Posted by coppergirl520 (My Page) on
Sun, Aug 15, 10 at 12:10

Please tell me that I am not the only step parent that faces these issues, and if anyone has similar stories or advice please send it my way..brief summery
hubby and I hav been married since 2003 step son was born in 1999. I have 3 children they were 6 (twins ) and 8 when hubby and I married he adopted them shortly after we were married. steo son lived in england for 4 years we saw him once or twice ayear then he moved to arizona( mother in Airforce) since he started school we were limited to summers only.he was a beautiful child we had a wonderful relationship until ...

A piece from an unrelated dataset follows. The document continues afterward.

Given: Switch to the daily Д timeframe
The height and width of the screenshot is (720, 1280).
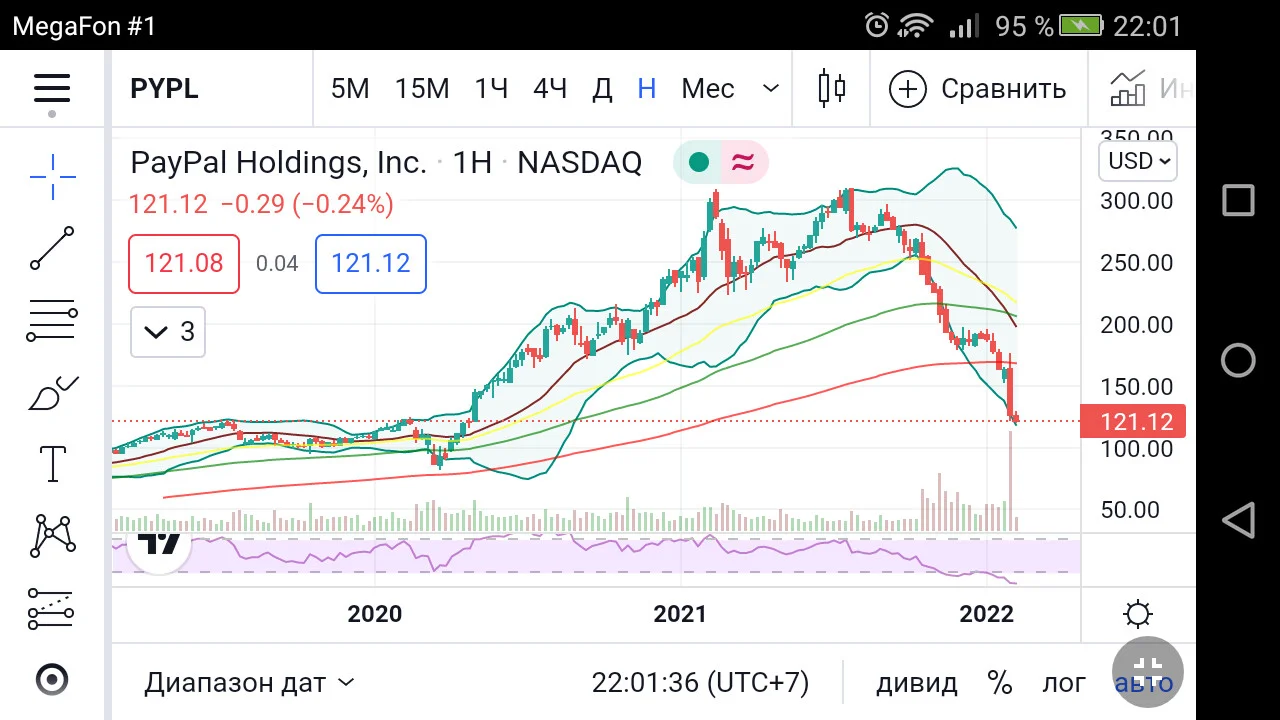Looking at the screenshot, I should pyautogui.click(x=602, y=89).
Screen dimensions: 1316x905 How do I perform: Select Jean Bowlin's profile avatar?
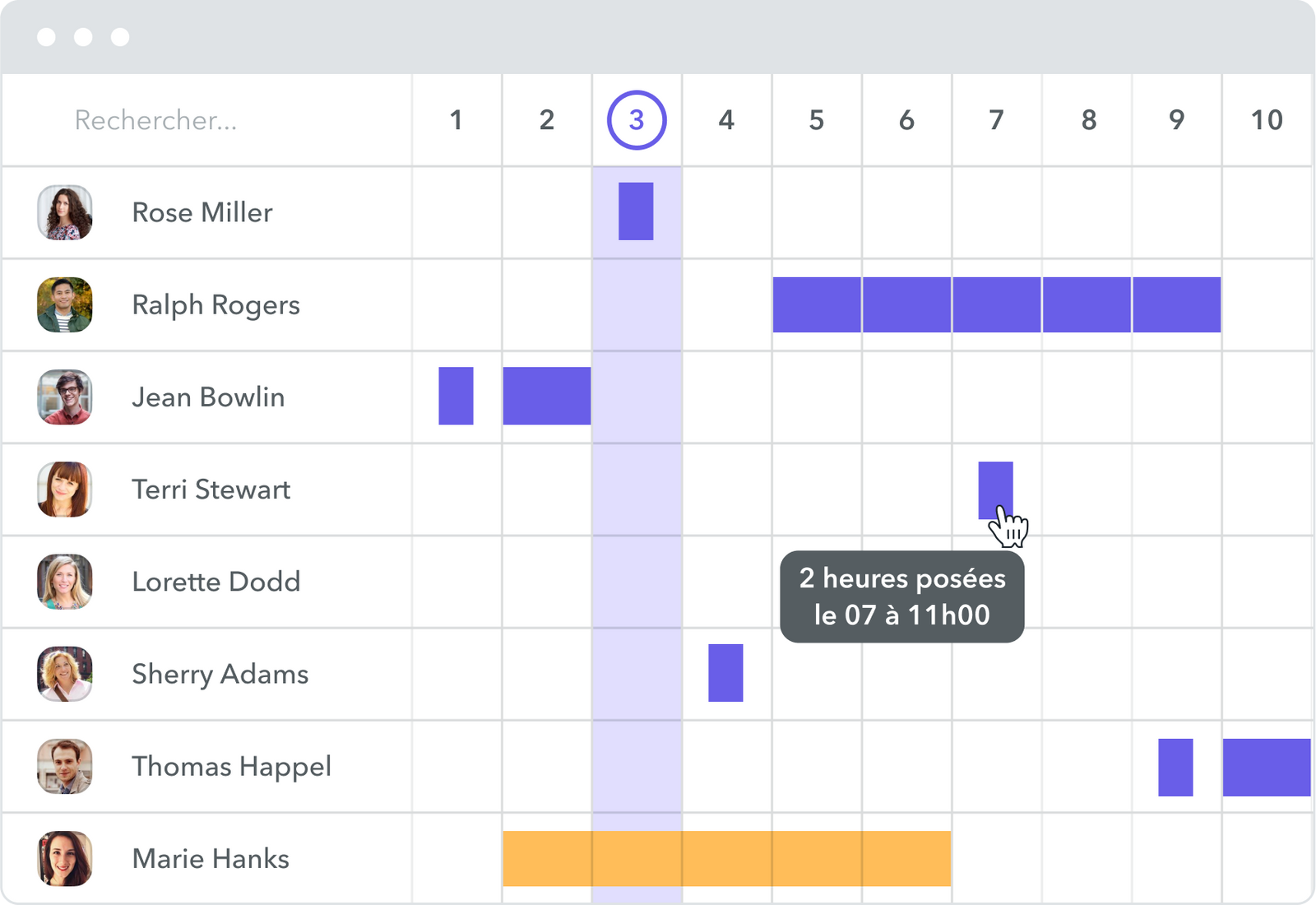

1. 2007 step son @ 7year old began to see a change ... a back talking . direpectful only a couple of times. hedid tell me that his mother hated me becase she did not know me.wow .. right@
2. 2008 more disrespect lots of back talking , angery all the time. mean to brothers and sister. mean to me when I tried to tell hubby he did not beleive me because this child had always been an angel. note: he would not act this way around anyone but me and the kids... really two faced. so the last day of summer I video taped him yelling at me and admittig he tried to choke his brother . when I showed my husband he was speechless and so sorry fornot believing me .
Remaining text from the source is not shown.